The mischan is reserved for the privileged few geeks who enter the worlds of text-based video games, where there are both in-character and out-of-character chat channels.
In these games, you can have any number of conversations going on at once and it is inevitable that you will accidentally message one group instead of another. In MUDs (Multi User Dungeons), hundreds to sometimes even thousands of players from around the world log in to an alternate universe, adorn a unique character, and participate in a grand storyline. Words whiz by the screen at an alarming pace. I learned to read remarkably fast and type at a feverish 95 wpm pace playing a MUD.
In 1995, after a few frustrating starts with a variety of MUDs, I discovered ThresholdRPG. It stood out because of its roleplay-enforced atmosphere (meaning all in-character lines of communication must remain in-character at all times). Here everything was text-based and the visuals were conjured in one’s own imagination.
In ThresholdRPG, your character can speak in common or your native racial language. In character, there are chat channels for your guild, religion, clan, job, bloodoath and telepathy. Out of character, there are channels like citizen, heritage, court, trivia, sports, and politics. All of these go on simultaneously in real-time. Due to that fairly overwhelming number of communication lines, a mischan—or two or three—is bound to happen.

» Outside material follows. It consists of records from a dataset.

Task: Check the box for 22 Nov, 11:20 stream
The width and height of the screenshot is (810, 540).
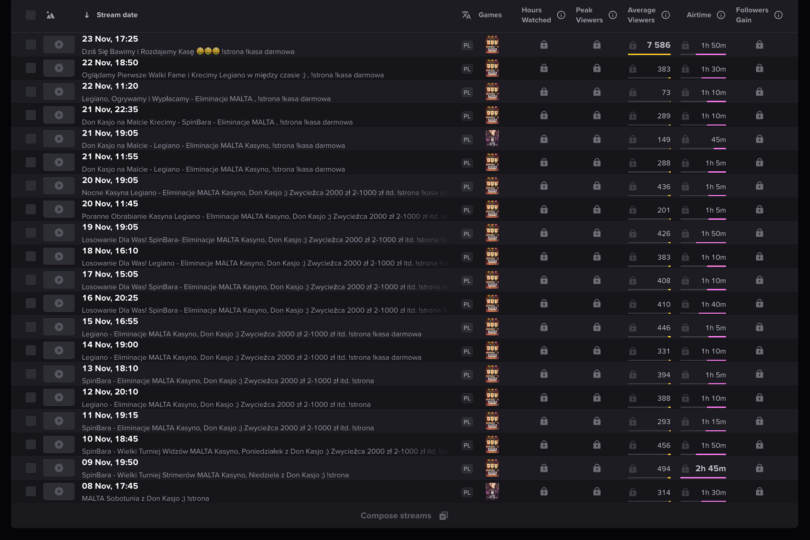Action: (x=31, y=92)
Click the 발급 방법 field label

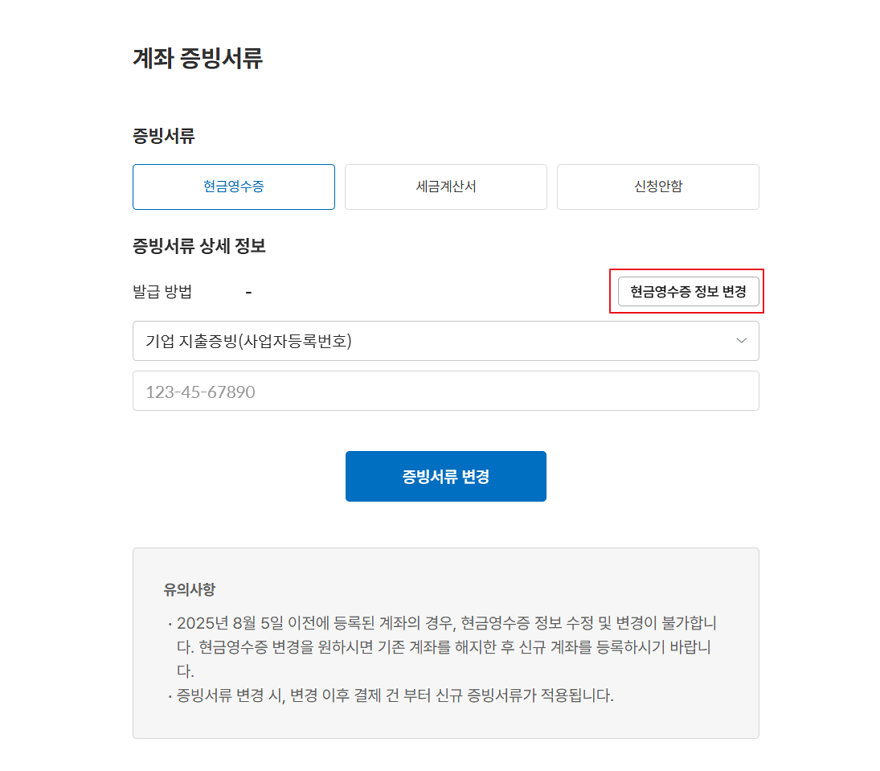[162, 292]
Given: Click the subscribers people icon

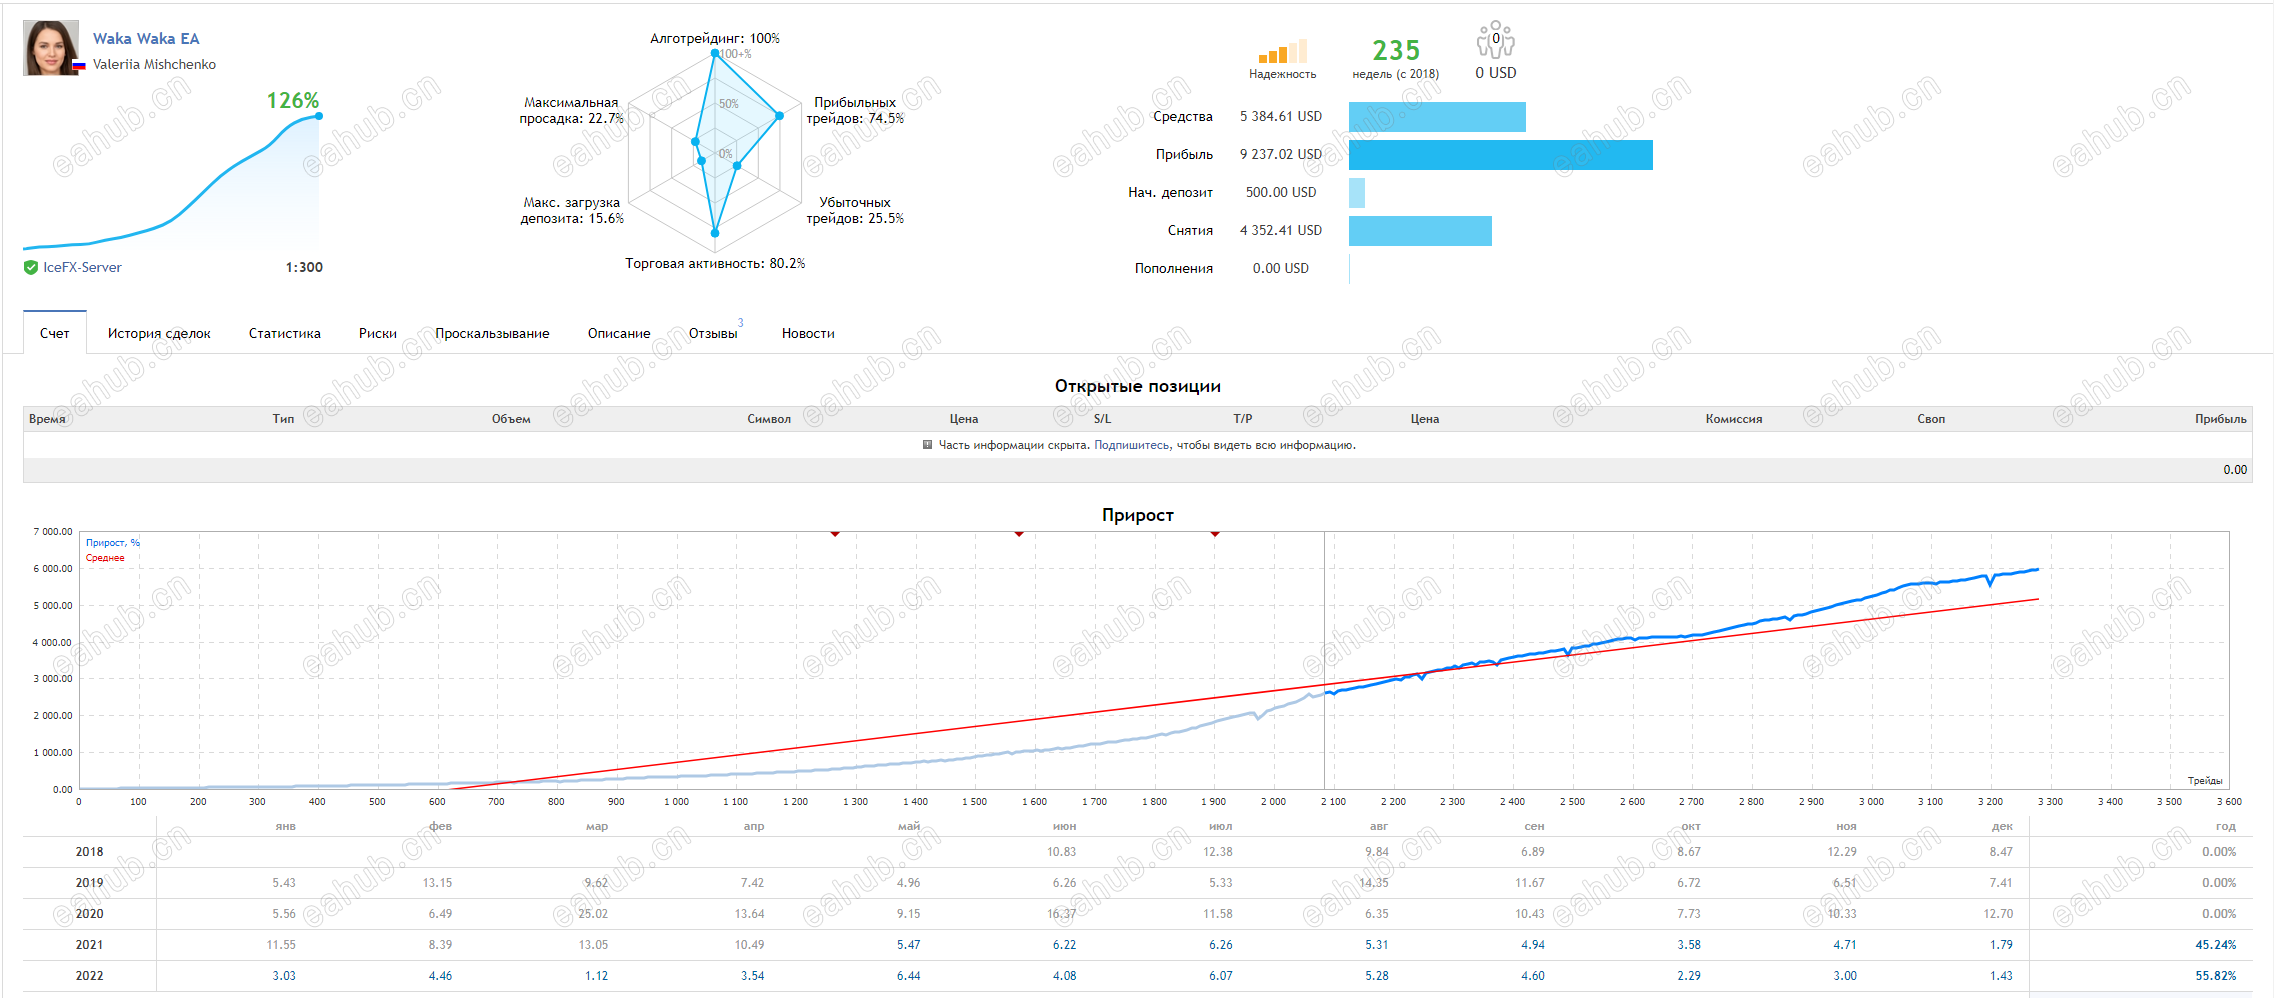Looking at the screenshot, I should pos(1495,40).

Take, for example, this scenario: for weeks my guild and I had plotted the death of a highly powerful character, Vamir. This involved a lot of reconnaissance and preparation. (In ThresholdRPG, death hurts. A lot. Assassination is a risky but rewarding business.)
Finally, the day had come for Vamir to die. He was returning from a dragon hunting trip, his supplies were low, and we moved into action. Lower-level characters were placed as lookouts, giving detailed information about which direction he was headed.
Then one of my guildmates said this, but instead of just to us, he announced it on the only out-of-character channel that everyone is tuned in to:
Okay everyone is in place. When Vamir reaches the gate we strike immediately.
Thanks, bud. You blew our in character cover with the illustrious mischan. Sadly, this was an unfortunate habit of an otherwise brilliant player. It happened on at least two other occasions that I can recall.
Spoiling in-character (IC) information like this is only one form of mischan. The reverse can also happen when out-of-character (OOC) conversations spill over into the in character world. Though in both these cases we all just have a laugh, for the most part ignore it, and move on.
But the creme de la creme was when someone mixed up their IC channels. And while there is likely some uproarious OOC laughter, that information is then engaged with and forced to be handled wholly IC.
This is what embarrassment looks like in ThresholdRPG:
In one channel, Adamar is kissing his love interest, Yelena. In another, he is discussing the upcoming marriage of another character, Narbeth. He smacks his lips and says “tasty!” after kissing Yelena, then accidentally says to her instead of to his other buddies, “Theodwin is too.”
Tsarra has a questioning look on her face.
Tsarra says, “Tasty?”
Adamar says, “Uh. Nevermind”
MUDs still exist but they are slowly dying off in favour of more graphically focused games and sadly they are taking the lost art of the mischan with them.
It does make one wonder though. When we advance as a society sometimes there are things that do get left behind. And sometimes those things left behind are gold.
Care to give a MUD a try? I would recommend ThresholdRPG as their kind attention to new players is legendary.
Character names in the above stories were changed to protect the guilty.